L'économiste Christian Gollier prône un prix mondial du CO2, face à « l'utopie de la transition énergétique heureuse »

  • AFP
  • parue le

Instaurer un prix mondial unique du carbone et arrêter de croire à "l'utopie d'une transition énergétique heureuse" : voilà ce que préconise Christian Gollier, directeur général la Toulouse school of economics et spécialiste de l'économie de l'environnement, pour faire face au changement climatique.

Q: Pourquoi est-ce si difficile pour les États de mettre en place des politiques climatiques ambitieuses et un prix du carbone efficace ?

Aujourd'hui il y a des difficultés pour les politiciens à soutenir un tel projet parce qu'il y a un malentendu considérable avec l'opinion publique. Il y a un volontarisme ambitieux sur le climat, mais les gens pensent que ça sera peu coûteux, voire même favorable en terme d'emplois et de pouvoir d'achat, ce qui n'est pas vrai. C'est une utopie de la transition énergétique heureuse.

**Lignes de données**
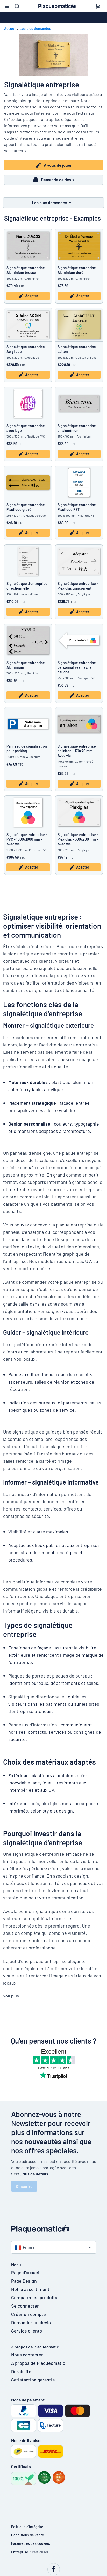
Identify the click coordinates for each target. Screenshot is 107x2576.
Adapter (28, 296)
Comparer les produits (34, 2297)
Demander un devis (31, 2322)
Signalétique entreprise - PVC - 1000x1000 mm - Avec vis (26, 839)
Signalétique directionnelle (36, 1696)
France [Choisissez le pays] (25, 2247)
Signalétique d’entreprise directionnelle (26, 585)
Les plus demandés (35, 28)
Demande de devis (53, 180)
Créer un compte (28, 2314)
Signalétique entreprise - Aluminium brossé (26, 270)
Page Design (24, 2281)
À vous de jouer (53, 165)
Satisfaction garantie (33, 2379)
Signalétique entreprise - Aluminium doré (78, 270)
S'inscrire (24, 2186)
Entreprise (19, 2552)
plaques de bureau (71, 1676)
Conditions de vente (27, 2535)
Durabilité (21, 2371)
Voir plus (11, 1995)
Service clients (26, 2331)
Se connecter (25, 2306)
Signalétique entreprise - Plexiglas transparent (78, 585)
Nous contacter (27, 2354)
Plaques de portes (27, 1676)
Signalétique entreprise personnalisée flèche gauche (77, 667)
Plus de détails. (35, 2173)
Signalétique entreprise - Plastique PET (78, 507)
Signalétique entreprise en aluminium (77, 428)
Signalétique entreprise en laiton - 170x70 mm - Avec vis (77, 751)
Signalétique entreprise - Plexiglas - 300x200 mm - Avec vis (78, 839)
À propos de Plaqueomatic (38, 2363)
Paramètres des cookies (30, 2543)
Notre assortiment (30, 2289)
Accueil (10, 28)
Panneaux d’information (32, 1724)
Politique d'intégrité (27, 2526)
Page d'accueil (25, 2272)
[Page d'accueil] (53, 2229)
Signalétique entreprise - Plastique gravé (26, 507)
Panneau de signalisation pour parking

**Consignes de travail**
a. Résumez en deux phrases le texte sur le prix mondial du carbone.
b. Rédigez la suite du texte sur le prix mondial du carbone, en partant de sa dernière phrase.

**Réponses dans l'ordre**
a. Christian Gollier, directeur général de la Toulouse school of economics et spécialiste de l'économie de l'environnement, préconise d'instaurer un prix mondial unique du carbone pour faire face au changement climatique et de cesser de croire à « l'utopie d'une transition énergétique heureuse ». Selon lui, les politiciens ont du mal à soutenir un tel projet en raison d'un malentendu considérable avec l'opinion publique, qui pense à tort que cette transition sera peu coûteuse, voire favorable à l'emploi et au pouvoir d'achat.

b.
Il s'agit quand même d'abandonner l'utilisation d'énergies fossiles qui ont fait la prospérité de l'Occident pour la remplacer par les énergies renouvelables, qui sont aujourd'hui plus chères. Cela va nécessairement être attentatoire au pouvoir d'achat. Les politiciens sont coincés entre une opinion publique qui est volontariste dans l'ambition et en même temps réticente à sacrifier son pouvoir d'achat.

Par ailleurs, le prix du carbone pose un problème, c'est que les ménages les plus modestes consacrent une plus grande part de leurs revenus pour consommer de l'énergie. C'est très important de le prendre en compte et qu'on utilise une part des revenus de la taxe carbone pour compenser, voire surcompenser, les ménages les plus modestes pour les faire adhérer au projet politique.

Q: Vous plaidez pour la mise en place d'un prix universel, autour de 50 euros.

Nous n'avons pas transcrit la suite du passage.